# TASK STATEMENT
Search the entries below for the line containing "Click the Australia flag icon"; from there to the end, return every line exactly and add nothing.

------------------------

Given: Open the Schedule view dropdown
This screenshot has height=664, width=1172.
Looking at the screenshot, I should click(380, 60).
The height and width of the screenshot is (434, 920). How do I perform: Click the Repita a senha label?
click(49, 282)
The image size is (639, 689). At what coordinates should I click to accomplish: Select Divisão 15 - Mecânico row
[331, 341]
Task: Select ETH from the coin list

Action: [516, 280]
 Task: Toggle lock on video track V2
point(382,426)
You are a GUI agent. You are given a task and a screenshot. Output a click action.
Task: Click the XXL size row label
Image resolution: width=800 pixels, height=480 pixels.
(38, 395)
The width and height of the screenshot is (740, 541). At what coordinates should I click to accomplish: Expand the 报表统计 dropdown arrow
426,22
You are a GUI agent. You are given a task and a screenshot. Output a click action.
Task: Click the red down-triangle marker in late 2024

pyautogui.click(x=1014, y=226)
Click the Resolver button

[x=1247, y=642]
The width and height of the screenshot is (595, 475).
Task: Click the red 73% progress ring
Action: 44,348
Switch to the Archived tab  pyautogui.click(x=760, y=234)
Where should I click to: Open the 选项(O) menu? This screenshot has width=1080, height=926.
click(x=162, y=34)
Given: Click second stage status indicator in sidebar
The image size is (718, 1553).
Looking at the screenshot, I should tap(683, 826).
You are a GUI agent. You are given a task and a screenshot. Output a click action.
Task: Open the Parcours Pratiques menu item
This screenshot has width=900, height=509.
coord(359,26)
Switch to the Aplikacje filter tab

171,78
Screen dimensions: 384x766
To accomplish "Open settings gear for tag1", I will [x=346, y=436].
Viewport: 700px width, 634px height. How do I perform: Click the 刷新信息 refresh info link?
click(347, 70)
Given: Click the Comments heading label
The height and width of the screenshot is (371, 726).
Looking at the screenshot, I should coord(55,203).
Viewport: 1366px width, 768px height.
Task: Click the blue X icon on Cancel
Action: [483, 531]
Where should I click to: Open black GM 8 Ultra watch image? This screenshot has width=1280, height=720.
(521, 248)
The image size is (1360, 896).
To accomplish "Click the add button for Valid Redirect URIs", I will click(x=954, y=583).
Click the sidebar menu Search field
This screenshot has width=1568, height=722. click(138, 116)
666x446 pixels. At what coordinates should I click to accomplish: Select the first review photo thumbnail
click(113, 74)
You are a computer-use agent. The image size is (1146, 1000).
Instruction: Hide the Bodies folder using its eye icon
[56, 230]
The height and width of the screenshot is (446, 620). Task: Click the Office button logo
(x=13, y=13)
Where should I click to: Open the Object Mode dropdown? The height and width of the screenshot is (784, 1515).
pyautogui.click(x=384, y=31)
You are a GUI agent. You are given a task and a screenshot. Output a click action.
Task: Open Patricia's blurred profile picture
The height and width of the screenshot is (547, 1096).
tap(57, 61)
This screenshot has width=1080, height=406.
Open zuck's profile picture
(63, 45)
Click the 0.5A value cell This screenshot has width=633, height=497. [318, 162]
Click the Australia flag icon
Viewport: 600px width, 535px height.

------------------------

# EXERCISE ANSWER
Click the Australia flag icon
Viewport: 600px width, 535px height.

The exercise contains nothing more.